[Start]

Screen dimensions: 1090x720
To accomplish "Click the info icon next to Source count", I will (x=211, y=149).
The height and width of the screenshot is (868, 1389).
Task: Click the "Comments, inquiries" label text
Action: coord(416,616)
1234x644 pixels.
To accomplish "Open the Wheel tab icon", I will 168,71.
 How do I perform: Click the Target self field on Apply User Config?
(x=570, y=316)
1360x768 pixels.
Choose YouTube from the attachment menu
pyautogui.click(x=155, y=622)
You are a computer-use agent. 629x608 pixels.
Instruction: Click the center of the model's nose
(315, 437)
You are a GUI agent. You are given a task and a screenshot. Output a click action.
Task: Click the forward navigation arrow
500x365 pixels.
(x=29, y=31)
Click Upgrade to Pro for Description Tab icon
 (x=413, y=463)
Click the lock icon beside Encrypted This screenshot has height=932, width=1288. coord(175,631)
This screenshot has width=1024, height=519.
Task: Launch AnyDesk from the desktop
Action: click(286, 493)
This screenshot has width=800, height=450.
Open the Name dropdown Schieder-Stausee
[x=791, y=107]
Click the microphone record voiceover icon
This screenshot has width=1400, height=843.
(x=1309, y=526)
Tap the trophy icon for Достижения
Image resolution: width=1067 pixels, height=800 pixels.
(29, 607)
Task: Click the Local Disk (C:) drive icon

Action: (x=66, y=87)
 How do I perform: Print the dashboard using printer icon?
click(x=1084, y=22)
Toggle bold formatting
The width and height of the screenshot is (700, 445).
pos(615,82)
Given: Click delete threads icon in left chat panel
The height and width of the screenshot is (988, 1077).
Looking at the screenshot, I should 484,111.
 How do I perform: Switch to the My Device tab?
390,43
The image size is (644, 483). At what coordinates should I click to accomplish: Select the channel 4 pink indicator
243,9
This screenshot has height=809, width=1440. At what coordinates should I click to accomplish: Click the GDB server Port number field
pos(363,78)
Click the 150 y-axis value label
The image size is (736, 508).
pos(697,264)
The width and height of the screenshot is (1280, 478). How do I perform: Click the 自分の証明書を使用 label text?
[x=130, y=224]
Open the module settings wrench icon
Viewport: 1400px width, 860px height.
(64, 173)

[End]

Aim of the exercise:
Copy out all of the material above line for line, with every character, space, and line break unchanged.

Answer to this exercise:
Screen dimensions: 1090x720
To accomplish "Click the info icon next to Source count", I will (x=211, y=149).
The height and width of the screenshot is (868, 1389).
Task: Click the "Comments, inquiries" label text
Action: coord(416,616)
1234x644 pixels.
To accomplish "Open the Wheel tab icon", I will 168,71.
 How do I perform: Click the Target self field on Apply User Config?
(x=570, y=316)
1360x768 pixels.
Choose YouTube from the attachment menu
pyautogui.click(x=155, y=622)
You are a computer-use agent. 629x608 pixels.
Instruction: Click the center of the model's nose
(315, 437)
You are a GUI agent. You are given a task and a screenshot. Output a click action.
Task: Click the forward navigation arrow
500x365 pixels.
(x=29, y=31)
Click Upgrade to Pro for Description Tab icon
 (x=413, y=463)
Click the lock icon beside Encrypted This screenshot has height=932, width=1288. coord(175,631)
This screenshot has width=1024, height=519.
Task: Launch AnyDesk from the desktop
Action: click(286, 493)
This screenshot has width=800, height=450.
Open the Name dropdown Schieder-Stausee
[x=791, y=107]
Click the microphone record voiceover icon
This screenshot has width=1400, height=843.
(x=1309, y=526)
Tap the trophy icon for Достижения
Image resolution: width=1067 pixels, height=800 pixels.
(29, 607)
Task: Click the Local Disk (C:) drive icon

Action: (x=66, y=87)
 How do I perform: Print the dashboard using printer icon?
click(x=1084, y=22)
Toggle bold formatting
The width and height of the screenshot is (700, 445).
pos(615,82)
Given: Click delete threads icon in left chat panel
The height and width of the screenshot is (988, 1077).
Looking at the screenshot, I should 484,111.
 How do I perform: Switch to the My Device tab?
390,43
The image size is (644, 483). At what coordinates should I click to accomplish: Select the channel 4 pink indicator
243,9
This screenshot has height=809, width=1440. At what coordinates should I click to accomplish: Click the GDB server Port number field
pos(363,78)
Click the 150 y-axis value label
The image size is (736, 508).
pos(697,264)
The width and height of the screenshot is (1280, 478). How do I perform: Click the 自分の証明書を使用 label text?
[x=130, y=224]
Open the module settings wrench icon
Viewport: 1400px width, 860px height.
(64, 173)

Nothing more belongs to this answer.